Jameson brought his friend -- the one who hit him with the Roman Candle -- to one of his eye appointments, just to show him that all was not lost, that he shouldn't feel guilty. Jameson was the one cheering his friend up, cheering his parents up.

By the end of the winter, all Jameson cared about was making his high school baseball team. He still had his 3.90 grade point average; he was still "the smart kid." But without baseball in the spring, he'd have lost his game and his eye. He couldn't fathom it.

It didn't matter to Sippel that Jameson had 20-15 vision in his good eye; he and the school administrators weren't going to risk him standing at the plate. "So that's why I said, 'The only way he'll make the this team is as a pitcher,'" Sippel said. "We knew hitting the baseball was probably out the door this early. I didn't watch him hit in travel ball. But when I saw his curveball [at tryouts], I said, 'Whoa, he's going to help us.'"

Usually, Sippel posts a list of who makes the team. But he pulled Jameson out of P.E. class to deliver the news in person. "I want you to know you made this team, but only as a pitcher,'' he said.

"Oh, coach, that's all right," Jameson said. "Happy to be a part of it."

Jameson wasn't going to complain about not being allowed to hit. He wasn't going to talk back. He'd proved to his coach that he wouldn't be a liability with one eye. So now, underneath his baseball cap, Jameson wrote, "Prove it to yourself."


They brought him into a 1-1 game against Joliet West -- just gave him the ball and a pat on the rump. All right now, bud. See what you can do. Four innings later, the final score was 3-1, in favor of Homewood-Floosmoor. He'd given up just one hit, and with his eye still relatively swollen shut, it looked like he was winking at the hitters. If he could've, he would've.

Another time, he was summoned with the bases loaded and two outs against Lincoln Way East and struck a kid out with his 12-to-6 curveball. He wasn't nervous either time. Coach Sippel noticed it right away. When you've already lost an eye, what's worrisome about maybe losing a game?
________________________________________
QUESTIONS
1 > Answer these questions using the baseball passage.
(a) What grade point average did Jameson still have by the end of the winter?
(b) What was the final score of the game against Joliet West, and which team won?
(c) What did Jameson write underneath his baseball cap?
2 > Set down the baseball passage word for word between "They brought him" and "losing a game?", inclusive.
3 > According to the baseball passage, why did Jameson make the team only as a pitcher? Answer in one to three sentences.
________________________________________
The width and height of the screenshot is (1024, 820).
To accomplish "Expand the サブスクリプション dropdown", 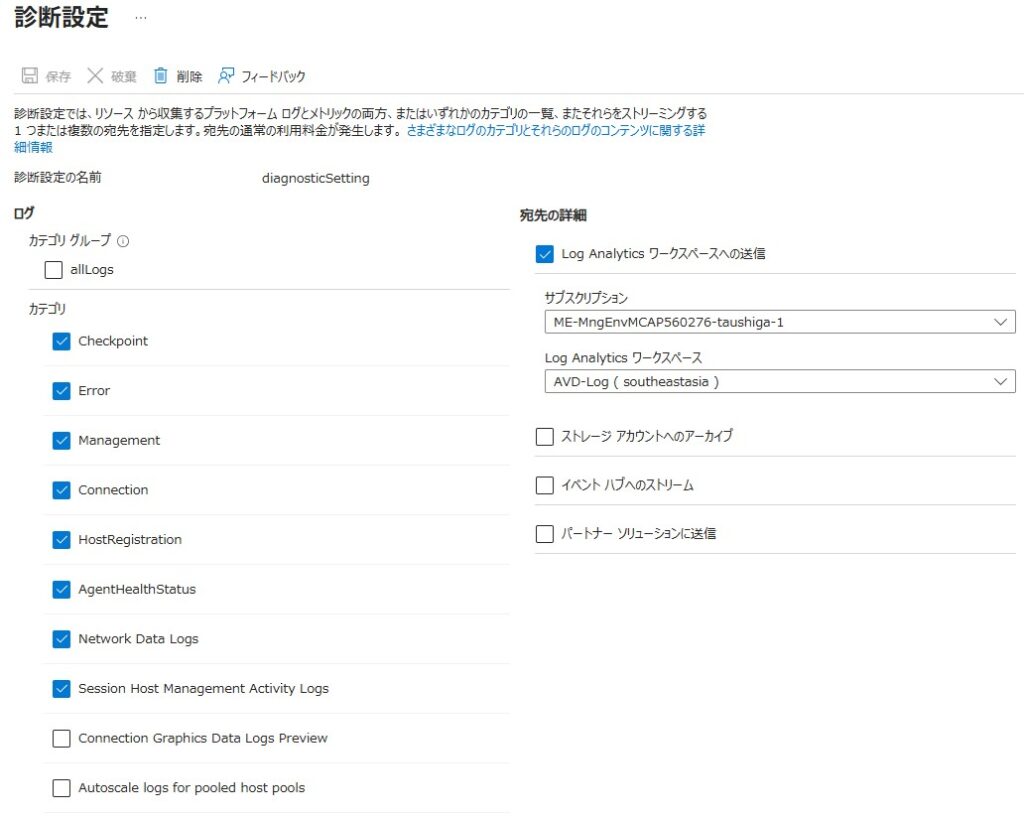I will (780, 322).
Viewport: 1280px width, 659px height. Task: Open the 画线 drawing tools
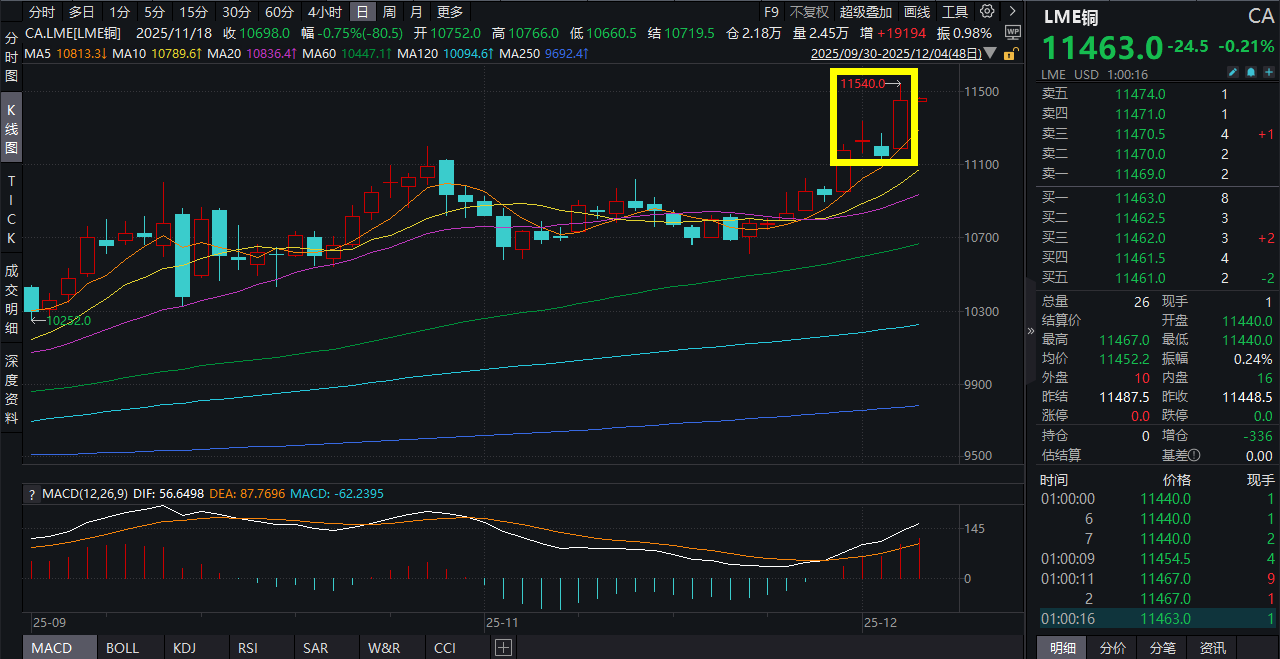click(x=917, y=12)
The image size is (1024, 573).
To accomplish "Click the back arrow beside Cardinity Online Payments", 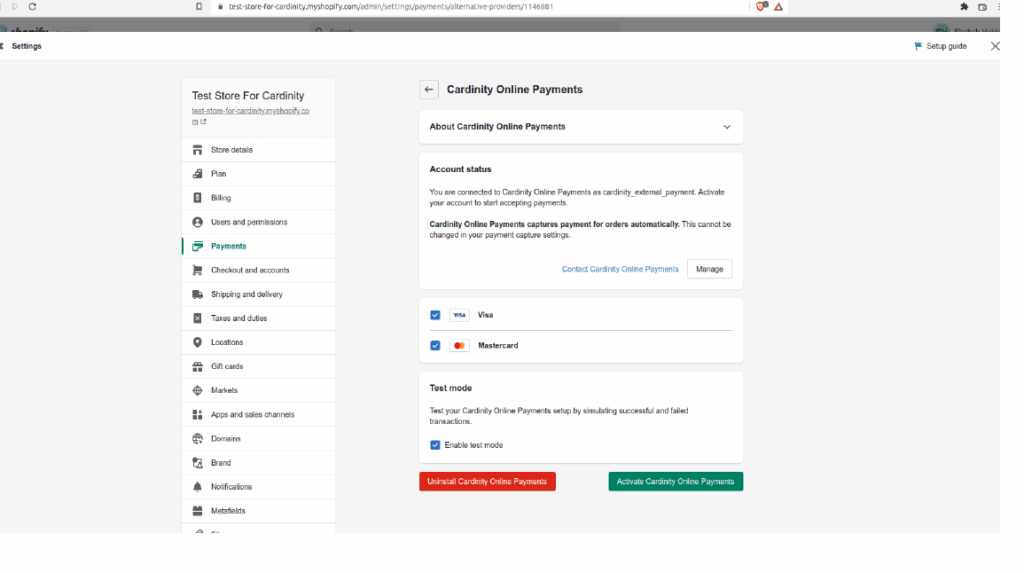I will [x=429, y=90].
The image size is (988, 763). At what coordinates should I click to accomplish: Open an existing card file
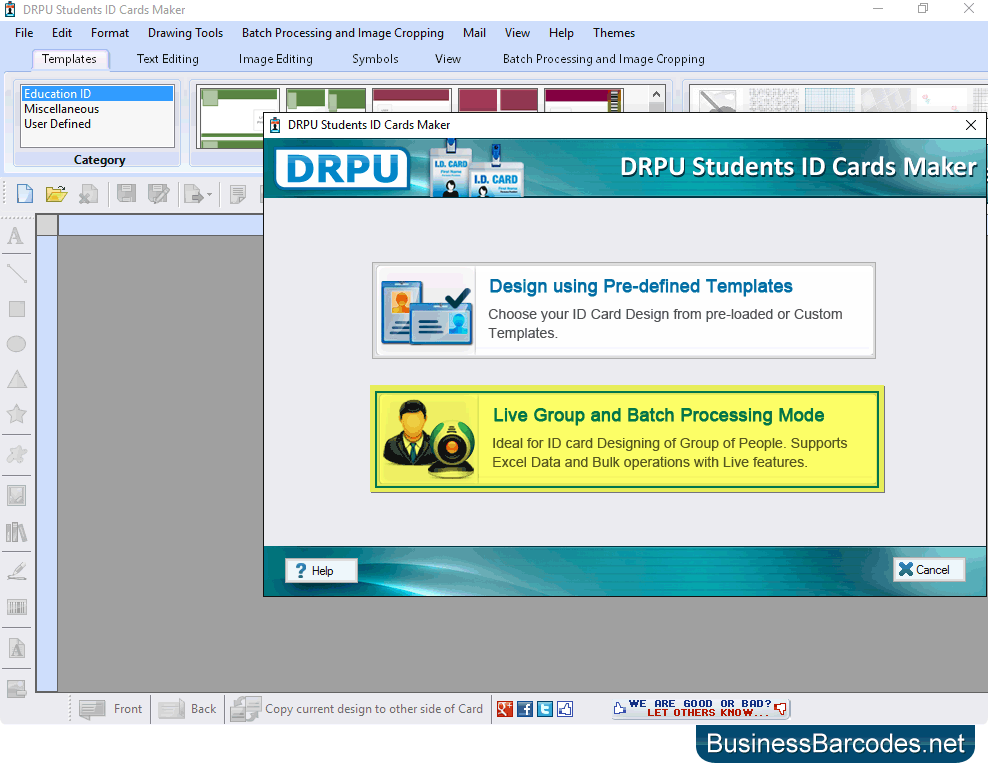click(56, 193)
________________________________________
WRITTEN ANSWERS
1 >
(a) 3.90
(b) 3-1, in favor of Homewood-Floosmoor
(c) "Prove it to yourself."

2 >
They brought him into a 1-1 game against Joliet West -- just gave him the ball and a pat on the rump. All right now, bud. See what you can do. Four innings later, the final score was 3-1, in favor of Homewood-Floosmoor. He'd given up just one hit, and with his eye still relatively swollen shut, it looked like he was winking at the hitters. If he could've, he would've.

Another time, he was summoned with the bases loaded and two outs against Lincoln Way East and struck a kid out with his 12-to-6 curveball. He wasn't nervous either time. Coach Sippel noticed it right away. When you've already lost an eye, what's worrisome about maybe losing a game?

3 > Sippel and the school administrators would not risk having him stand at the plate, even though he had 20-15 vision in his good eye. Sippel said hitting was probably out the door this early. When he saw Jameson's curveball at tryouts, he decided Jameson would help the team as a pitcher.